Des harkis veulent juger la France et l'Algérie

C'est pour «retrouver leur fierté» et «être enfin reconnus par l'histoire» que huit harkis ont porté plainte contre X ce jeudi 30 août auprès du Tribunal de grande instance de Paris pour «crimes contre l'humanité». Selon leur avocat, Me Philippe Reulet, ils veulent mettre en cause «le comportement des autorités françaises et algériennes» au lendemain des accords d'Evian, le 18 mars 1962, qui ont conduit à l'indépendance de l'Algérie.
«Nous avons été désarmés et abandonnés par la France dès le 19 mars. Elle nous a ainsi livrés aux mains du Front de libération national» (FLN), a déclaré l'un d'eux, Messaoud Belaid, qui a fait partie de ces Français musulmans d'origine algérienne engagés aux côtés de l'armée française pendant la guerre d'Algérie.
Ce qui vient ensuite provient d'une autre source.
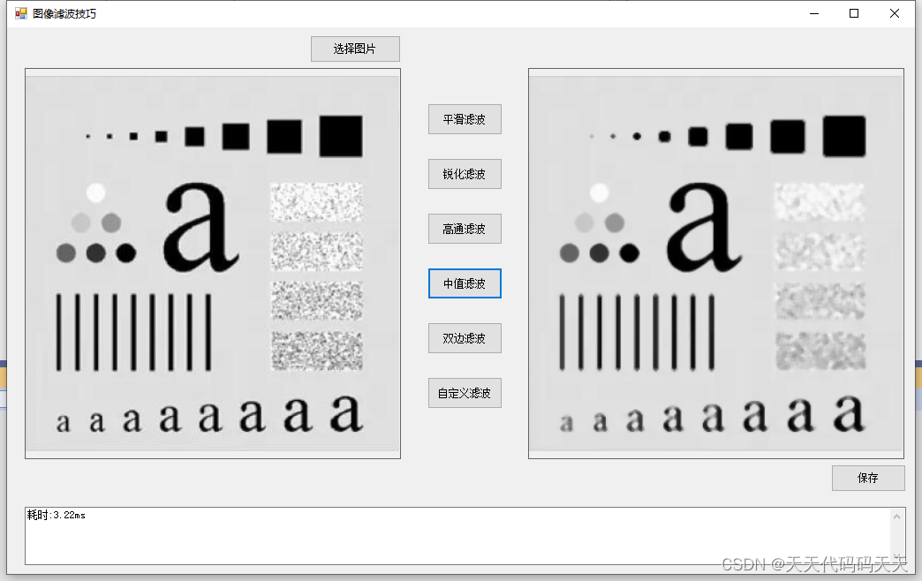Click the 图像滤波技巧 window title text
This screenshot has width=922, height=581.
coord(64,13)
Me Reulet, qui assiste le Comité national de liaison des harkis, a estimé à 150.000 le nombre de harkis assassinés : «les actes d'extermination perpétrés constituent par leur ampleur et le fait qu'ils aient été perpétrés pour des raisons politiques des crimes contre l'humanité», a-t-il ajouté.

Pour échapper aux représailles sanglantes du FLN, quelque 60.000 harkis et leurs familles ont réussi à quitter précipitamment l'Algérie et à se réfugier en France, en dépit des directives de l'administration française visant à éviter un exode massif de ces musulmans devenus du jour au lendemain «indésirables» en France et «collaborateurs» en Algérie. La plupart d'entre eux ont été cantonnés dans des camps insalubres, où ils ont vécu au ban de la société française.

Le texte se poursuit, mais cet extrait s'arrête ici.